The contrast is stark: inside the hangar, scientists celebrated a breakthrough that could free thousands from lifelong pain and hospital visits; outside, cameras flashed on designer gowns and celebrity couples. Both narratives are true. One reflects the leisurely, meticulous work of basic science; the other, the culture’s need to ritualize achievement through spectacle.
What remains unresolved is whether this model — pairing high-profile entertainment with rigorous scientific recognition — ultimately advances public understanding of science or merely repackages it for mass consumption. For now, the prize continues to grow in prestige, its ceremonies drawing larger crowds each year, even as the therapies it honors move from laboratory to clinic, offering real relief to patients who have waited generations for a cure.

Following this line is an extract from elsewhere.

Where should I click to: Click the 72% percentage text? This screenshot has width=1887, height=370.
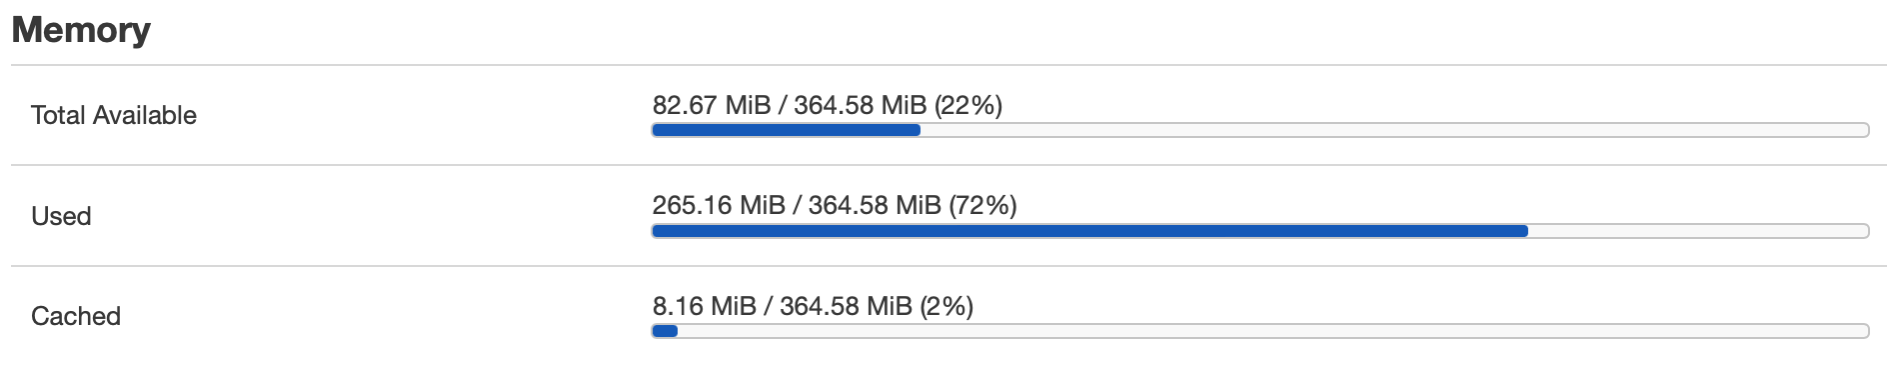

What is Casgevy and how does it work?
Casgevy is a CRISPR-based gene therapy that treats sickle cell disease and beta-thalassemia by disabling the BCL11A gene, which allows the body to resume production of fetal hemoglobin. This fetal form of hemoglobin prevents red blood cells from sickling, reducing painful crises and eliminating the need for regular blood transfusions in many patients.
Who won the 2026 Breakthrough Prize in Life Sciences?
Dr. Swee Lay Thein of the National Heart, Lung and Blood Institute and Dr. Stuart H. Orkin of Harvard University shared the $3 million prize for their foundational research that led to the development of Casgevy, the first approved CRISPR therapy for genetic blood disorders.